Task objective >> The task calls for an exact retyping of the lines from the one holding "Image resolution: width=1200" through the end of the listing, with pictures omitted and nothing added.

Records provided >>

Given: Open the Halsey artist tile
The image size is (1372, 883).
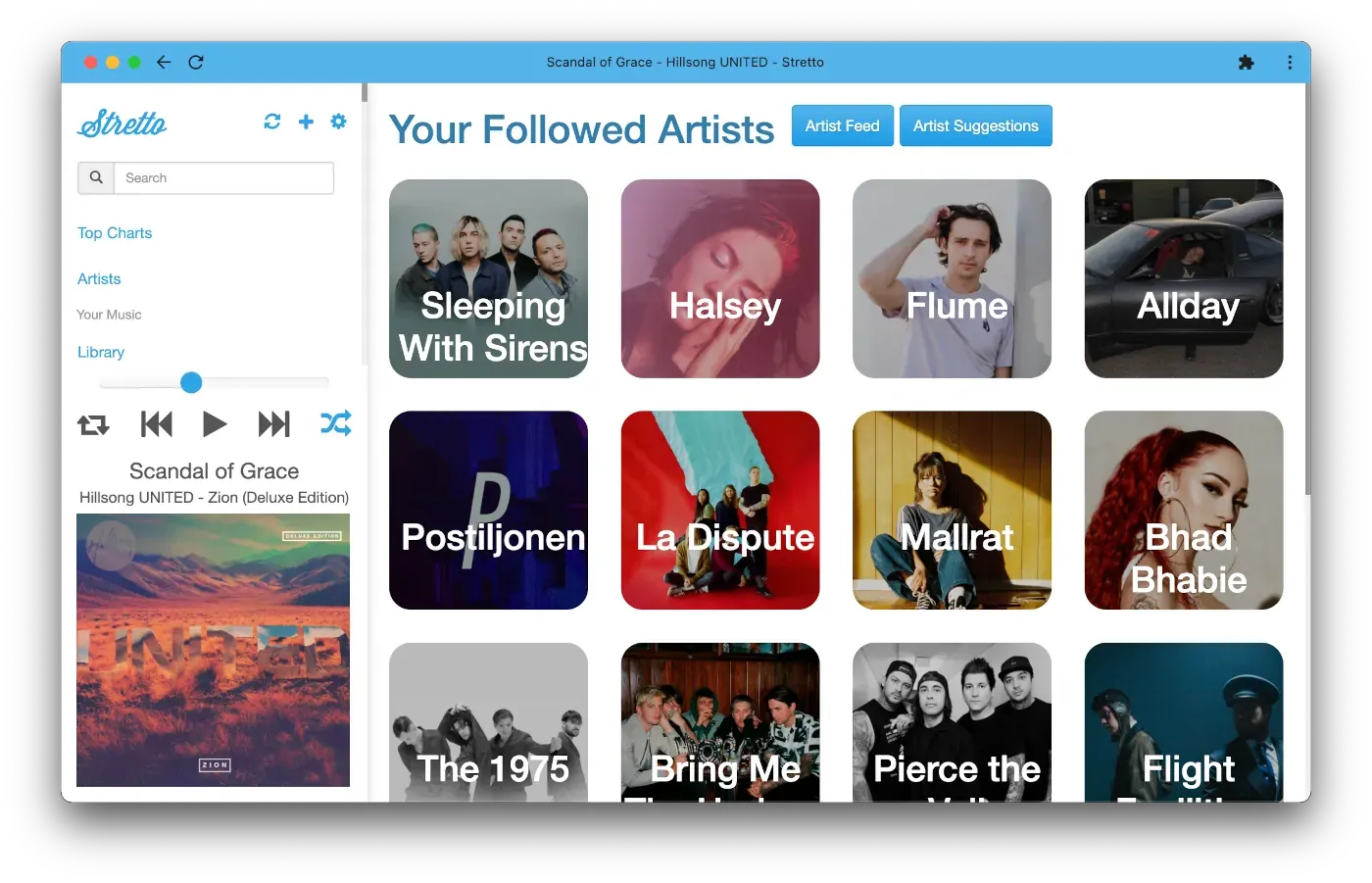Looking at the screenshot, I should [x=720, y=278].
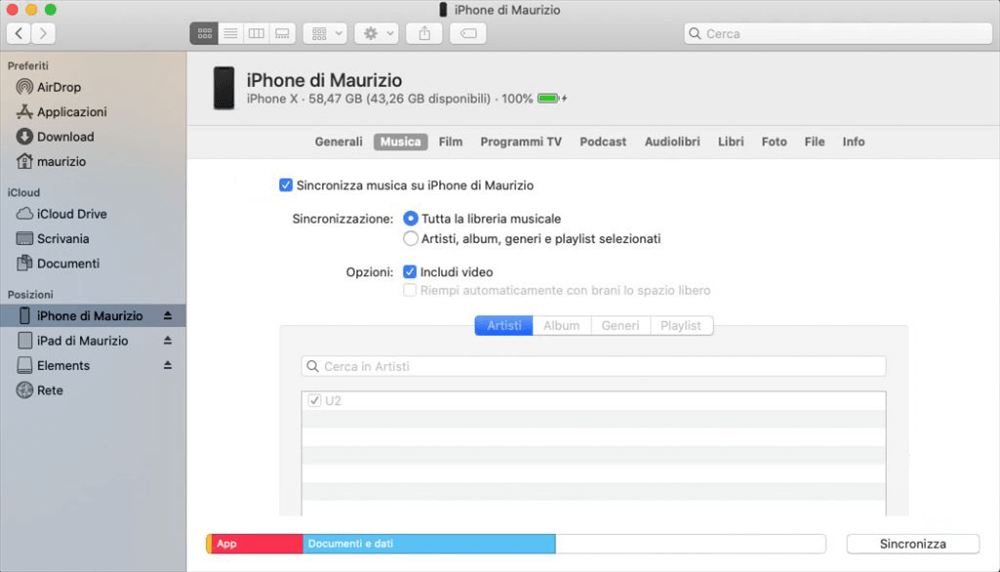Select the Playlist segment button

coord(681,326)
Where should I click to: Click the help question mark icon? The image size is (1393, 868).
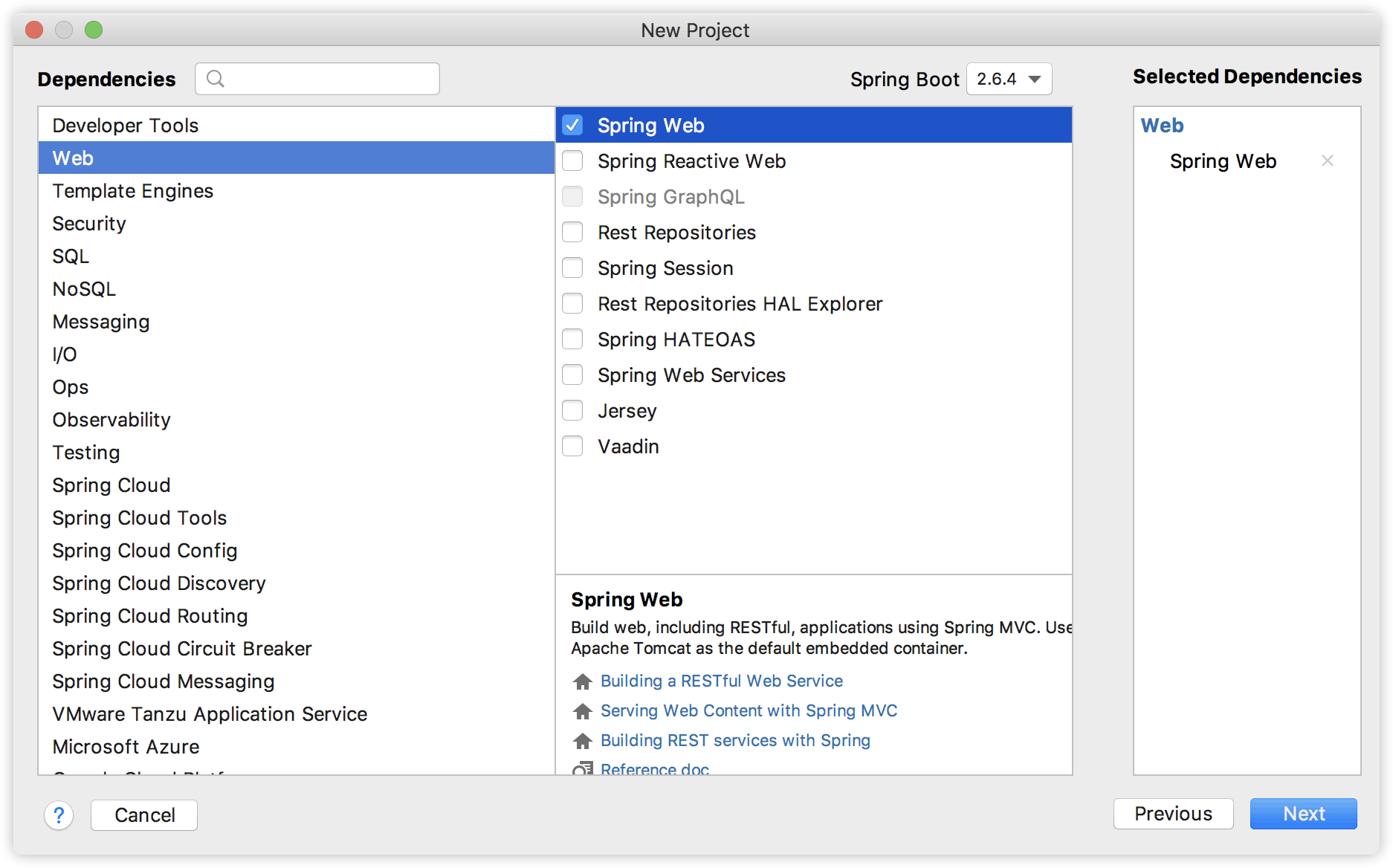pos(59,815)
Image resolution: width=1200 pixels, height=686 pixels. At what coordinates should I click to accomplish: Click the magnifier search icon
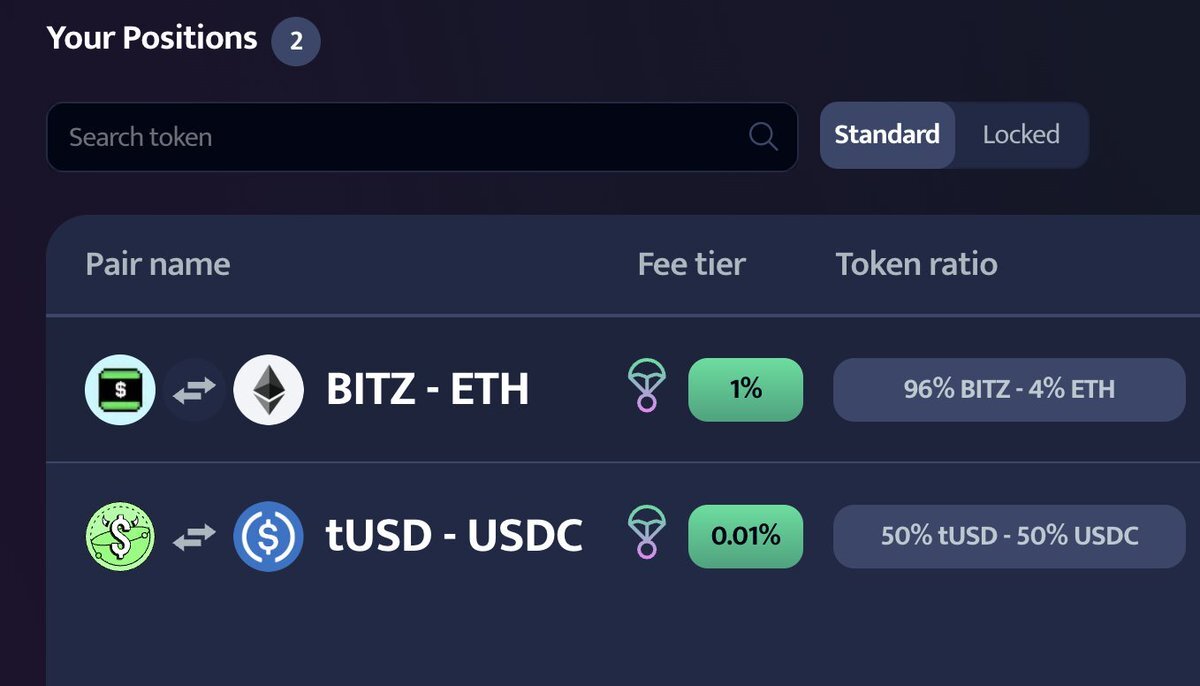[x=763, y=137]
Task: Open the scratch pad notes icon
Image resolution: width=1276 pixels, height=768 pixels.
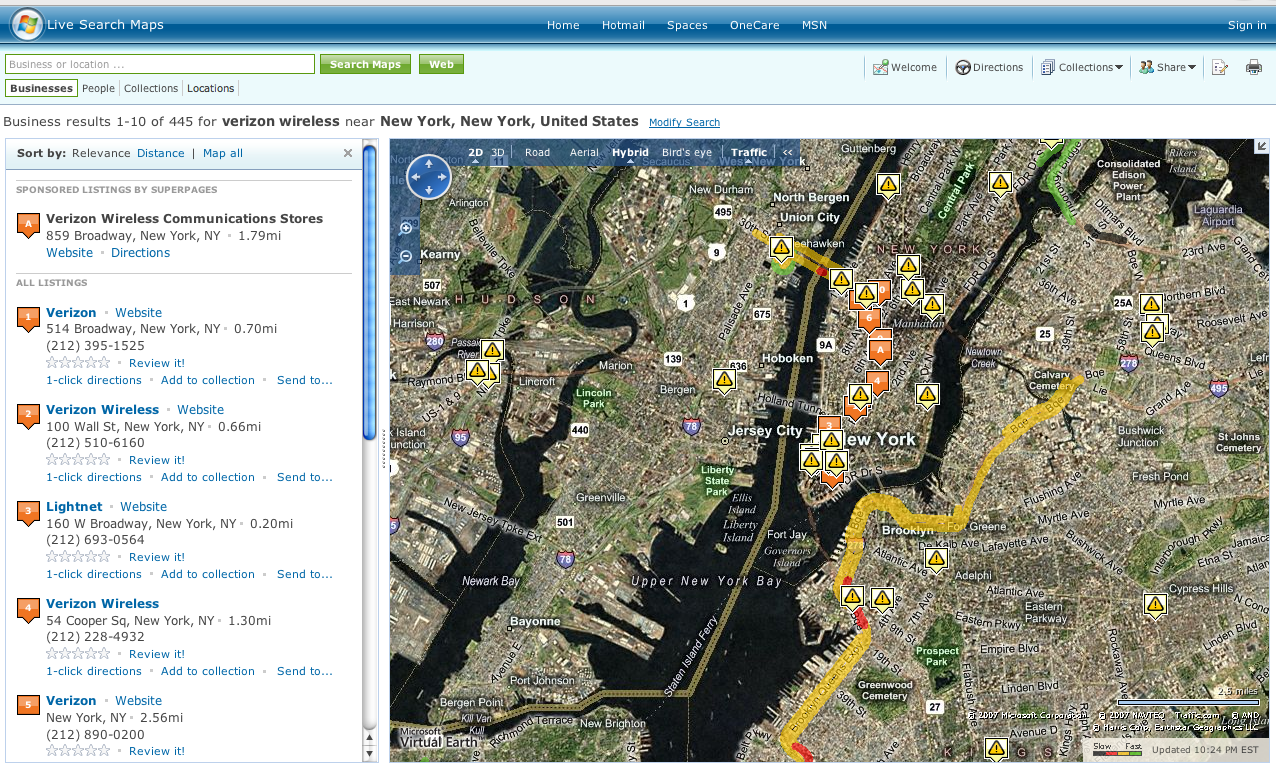Action: pos(1220,67)
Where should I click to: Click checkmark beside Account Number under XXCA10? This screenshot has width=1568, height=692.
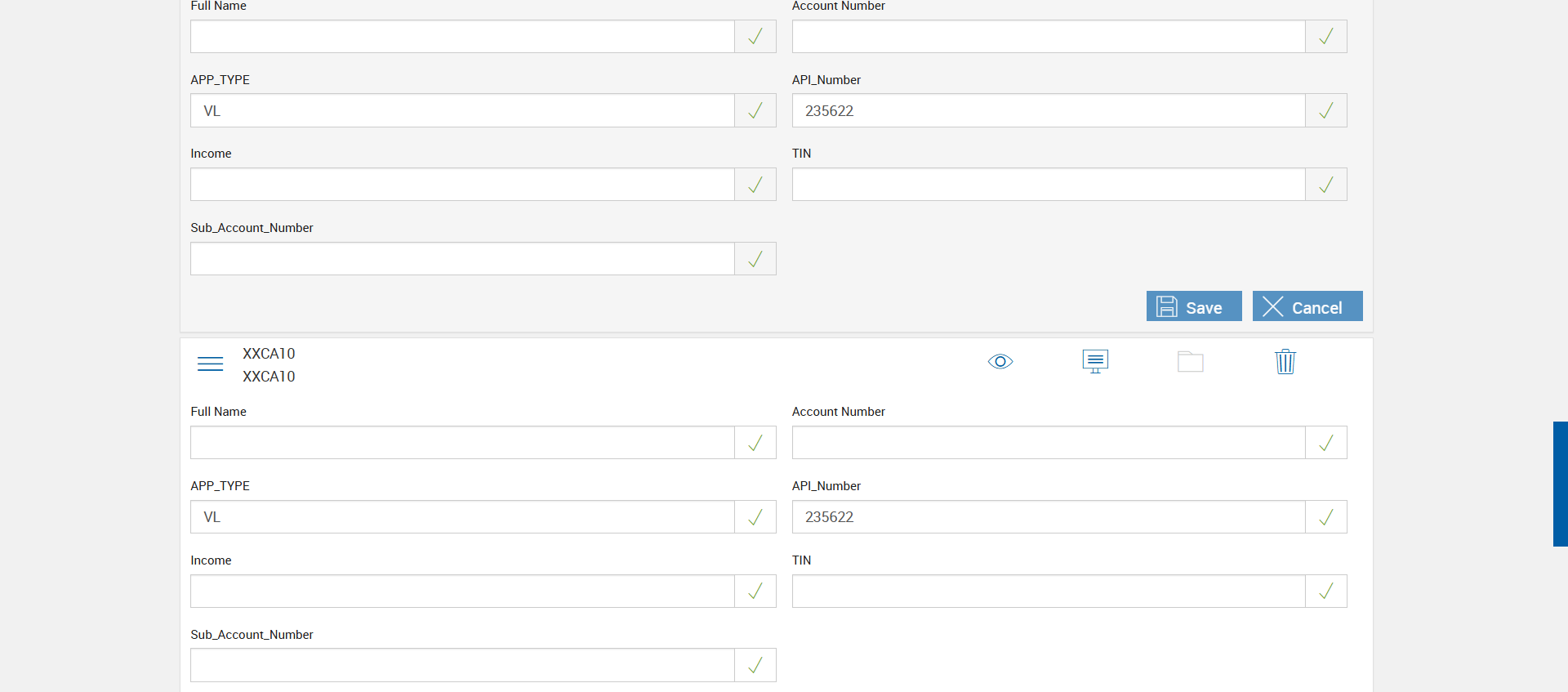tap(1326, 443)
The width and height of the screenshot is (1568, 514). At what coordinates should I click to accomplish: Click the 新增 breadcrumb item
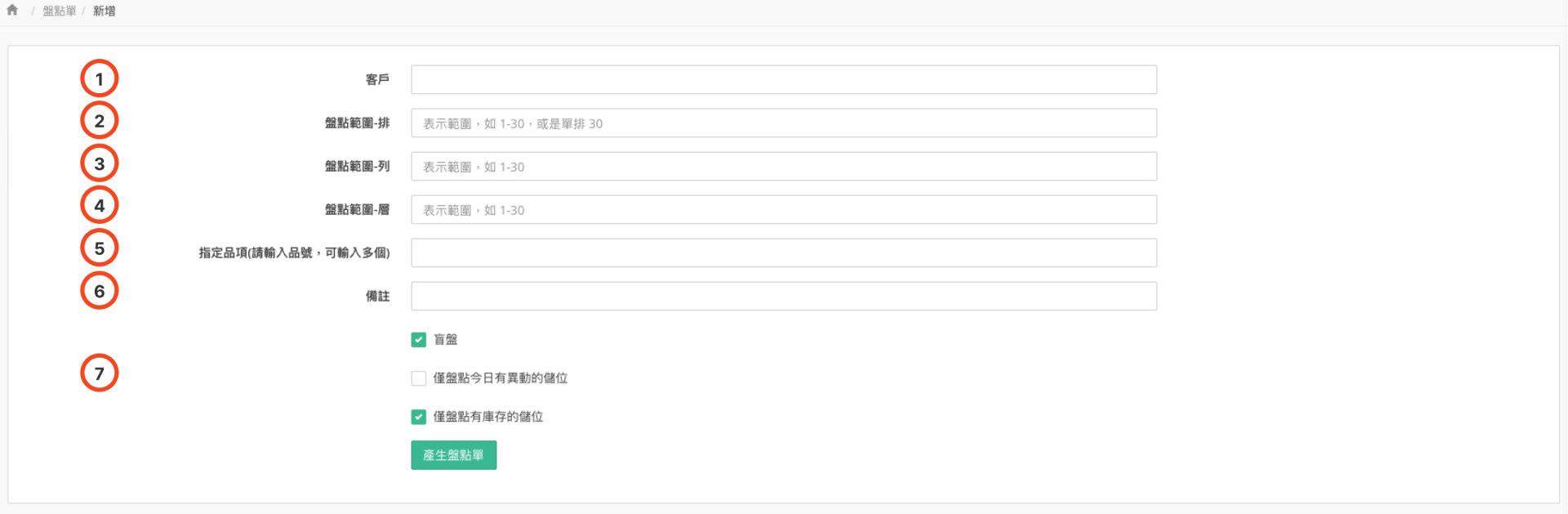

Solution for this problem >>
Image resolution: width=1200 pixels, height=686 pixels. At what coordinates should I click to accomplish: Click the magnifier search icon
[x=763, y=137]
Task: Open the scratch pad notes icon
Image resolution: width=1276 pixels, height=768 pixels.
Action: pos(1220,67)
Where should I click to: Click checkmark beside Account Number under XXCA10? This screenshot has width=1568, height=692.
tap(1326, 443)
The width and height of the screenshot is (1568, 514). At what coordinates should I click to accomplish: Click the 新增 breadcrumb item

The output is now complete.